> ASSIGNMENT
Please repeat, exactly as written, the line containing "Click Instant Payment" and every line after it through the end of the records below.
[[ DATASET RECORDS open ]]
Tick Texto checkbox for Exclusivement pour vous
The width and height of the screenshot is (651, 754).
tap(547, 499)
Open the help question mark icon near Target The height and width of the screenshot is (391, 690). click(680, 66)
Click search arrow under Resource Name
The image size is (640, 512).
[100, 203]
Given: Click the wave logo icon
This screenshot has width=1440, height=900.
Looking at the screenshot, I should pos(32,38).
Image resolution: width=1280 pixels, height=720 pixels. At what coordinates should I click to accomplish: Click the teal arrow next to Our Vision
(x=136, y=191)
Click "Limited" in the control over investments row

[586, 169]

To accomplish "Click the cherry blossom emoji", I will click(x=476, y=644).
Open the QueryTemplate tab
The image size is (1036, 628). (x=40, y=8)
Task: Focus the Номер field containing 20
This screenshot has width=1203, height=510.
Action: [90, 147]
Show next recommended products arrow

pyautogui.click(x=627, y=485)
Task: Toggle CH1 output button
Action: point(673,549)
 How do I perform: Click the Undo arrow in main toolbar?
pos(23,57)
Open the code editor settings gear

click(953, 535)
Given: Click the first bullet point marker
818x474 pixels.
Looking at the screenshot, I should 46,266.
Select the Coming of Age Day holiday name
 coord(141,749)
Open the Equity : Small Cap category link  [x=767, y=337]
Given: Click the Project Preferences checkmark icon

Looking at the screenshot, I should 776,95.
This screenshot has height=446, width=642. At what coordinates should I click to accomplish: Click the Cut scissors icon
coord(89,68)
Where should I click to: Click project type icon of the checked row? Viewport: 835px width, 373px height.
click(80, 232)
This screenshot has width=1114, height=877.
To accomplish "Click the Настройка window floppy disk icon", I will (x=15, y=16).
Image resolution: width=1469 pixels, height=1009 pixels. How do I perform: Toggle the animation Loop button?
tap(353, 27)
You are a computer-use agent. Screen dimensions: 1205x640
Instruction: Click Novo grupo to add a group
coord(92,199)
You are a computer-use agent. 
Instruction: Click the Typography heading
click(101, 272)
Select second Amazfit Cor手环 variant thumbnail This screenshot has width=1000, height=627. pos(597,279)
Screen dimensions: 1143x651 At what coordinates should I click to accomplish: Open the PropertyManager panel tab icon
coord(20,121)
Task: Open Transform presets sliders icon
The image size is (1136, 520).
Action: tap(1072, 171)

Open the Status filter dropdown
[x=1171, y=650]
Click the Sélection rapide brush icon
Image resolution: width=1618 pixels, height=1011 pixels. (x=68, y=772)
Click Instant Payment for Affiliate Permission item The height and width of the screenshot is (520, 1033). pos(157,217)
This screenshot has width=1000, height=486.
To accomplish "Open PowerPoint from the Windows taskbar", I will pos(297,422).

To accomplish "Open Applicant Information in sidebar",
[[ DATASET RECORDS closed ]]
> OUTPUT OF THE EXERCISE
Click Instant Payment for Affiliate Permission item The height and width of the screenshot is (520, 1033). pos(157,217)
This screenshot has width=1000, height=486.
To accomplish "Open PowerPoint from the Windows taskbar", I will pos(297,422).

To accomplish "Open Applicant Information in sidebar",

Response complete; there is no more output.